> **Exercise details**
Search the data for the word "Select". Reproduce every line where it is found.

> **Information**
☆ ☆ ☆
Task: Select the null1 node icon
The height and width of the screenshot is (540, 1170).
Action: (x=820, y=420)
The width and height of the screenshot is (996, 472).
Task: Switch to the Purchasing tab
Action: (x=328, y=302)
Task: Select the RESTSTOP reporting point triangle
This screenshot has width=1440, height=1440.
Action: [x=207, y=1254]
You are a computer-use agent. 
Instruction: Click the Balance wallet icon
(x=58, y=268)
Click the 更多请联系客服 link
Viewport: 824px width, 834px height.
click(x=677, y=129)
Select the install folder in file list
☆ ☆ ☆
> **Task response**
Task: Select the null1 node icon
Task: Select the RESTSTOP reporting point triangle
Select the install folder in file list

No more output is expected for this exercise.